Let R be a commutative ring and I an ideal of R. Show that if I is maximal then R/I is a field. I'm a bit stuck on how to start this. Any would would be appreciated. Thanks.
Reply 1
Original post by JBKProductions
Let R be a commutative ring and I an ideal of R. Show that if I is maximal then R/I is a field. I'm a bit stuck on how to start this. Any would would be appreciated. Thanks.


Suppose R/I is not a field. Then there exists x+I in R/I with no multiplicative inverse, so...
Ok. Pick x in R with x not in I (else x is just 0 in R/I). Now consider the ideal generated by x and I: what can we say about this since I is maximal?
Unless I misunderstood something, I'm not sure why if x is in I then x = 0 in R/I? Thanks for the replies btw.:smile:
Reply 4
If you know the correspondence theorem this is immediate (i.e. if R/I has a non-trivial proper ideal J then consider the corresponding ideal J' in R. The ideal J' contains I so must be either R or I by maximality of I. The first contradicts the fact that J was proper, the second contradicts non-triviality)

I am assuming therefore, that you don't know and/or aren't expected to know the correspondence theorem.
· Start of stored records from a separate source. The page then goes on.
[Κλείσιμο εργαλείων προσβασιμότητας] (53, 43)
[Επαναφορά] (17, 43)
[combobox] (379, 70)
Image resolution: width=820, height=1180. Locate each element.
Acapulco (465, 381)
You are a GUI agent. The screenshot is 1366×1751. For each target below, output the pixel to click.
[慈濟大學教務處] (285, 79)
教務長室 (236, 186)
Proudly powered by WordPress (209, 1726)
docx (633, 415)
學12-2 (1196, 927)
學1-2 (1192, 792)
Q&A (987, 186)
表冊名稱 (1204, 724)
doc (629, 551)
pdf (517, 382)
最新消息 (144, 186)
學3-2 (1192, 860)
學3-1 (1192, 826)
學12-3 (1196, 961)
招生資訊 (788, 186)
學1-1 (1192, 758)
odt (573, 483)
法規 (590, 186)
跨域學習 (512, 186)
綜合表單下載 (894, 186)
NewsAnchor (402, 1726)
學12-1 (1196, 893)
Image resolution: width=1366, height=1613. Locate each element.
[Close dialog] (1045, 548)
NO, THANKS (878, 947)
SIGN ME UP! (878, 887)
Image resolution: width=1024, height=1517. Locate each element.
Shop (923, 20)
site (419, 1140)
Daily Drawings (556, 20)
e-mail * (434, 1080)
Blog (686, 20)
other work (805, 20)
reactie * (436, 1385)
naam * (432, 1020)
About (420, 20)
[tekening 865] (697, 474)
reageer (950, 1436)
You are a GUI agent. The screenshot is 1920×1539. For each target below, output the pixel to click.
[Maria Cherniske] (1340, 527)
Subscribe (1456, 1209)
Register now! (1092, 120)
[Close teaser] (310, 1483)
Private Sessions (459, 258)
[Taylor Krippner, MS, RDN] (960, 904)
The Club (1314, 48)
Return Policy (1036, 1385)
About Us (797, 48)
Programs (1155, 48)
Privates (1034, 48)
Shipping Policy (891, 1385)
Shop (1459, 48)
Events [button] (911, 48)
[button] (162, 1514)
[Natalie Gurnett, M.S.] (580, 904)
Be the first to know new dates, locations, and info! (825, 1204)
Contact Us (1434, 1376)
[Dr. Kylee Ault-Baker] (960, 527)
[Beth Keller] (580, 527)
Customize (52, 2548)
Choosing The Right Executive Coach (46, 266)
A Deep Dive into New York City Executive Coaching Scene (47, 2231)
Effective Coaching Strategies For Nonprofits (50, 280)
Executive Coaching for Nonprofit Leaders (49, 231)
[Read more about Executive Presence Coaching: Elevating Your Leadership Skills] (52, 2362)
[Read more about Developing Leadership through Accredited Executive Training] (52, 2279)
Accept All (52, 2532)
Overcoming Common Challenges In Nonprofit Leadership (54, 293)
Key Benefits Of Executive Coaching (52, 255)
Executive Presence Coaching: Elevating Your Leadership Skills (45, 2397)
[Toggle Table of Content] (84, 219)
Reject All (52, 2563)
In that case; it is a bit harder to think up.

Hint: For each non-zero element x+I in R/I and consider the ideal J = I + Rx.

Spoiler

(edited 11 years ago)
Reply 5
Original post by JBKProductions
Unless I misunderstood something, I'm not sure why if x is in I then x = 0 in R/I? Thanks for the replies btw.:smile:


By pure definition: If x = i for some i in I then the image of x under the projection from R to R/I is equal to the coset 0 + I

Look up the definition and construction of the quotient ring to refresh yourself.
Original post by Jake22
By pure definition: If x = i for some i in I then the image of x under the projection from R to R/I is equal to the coset 0 + I

Look up the definition and construction of the quotient ring to refresh yourself.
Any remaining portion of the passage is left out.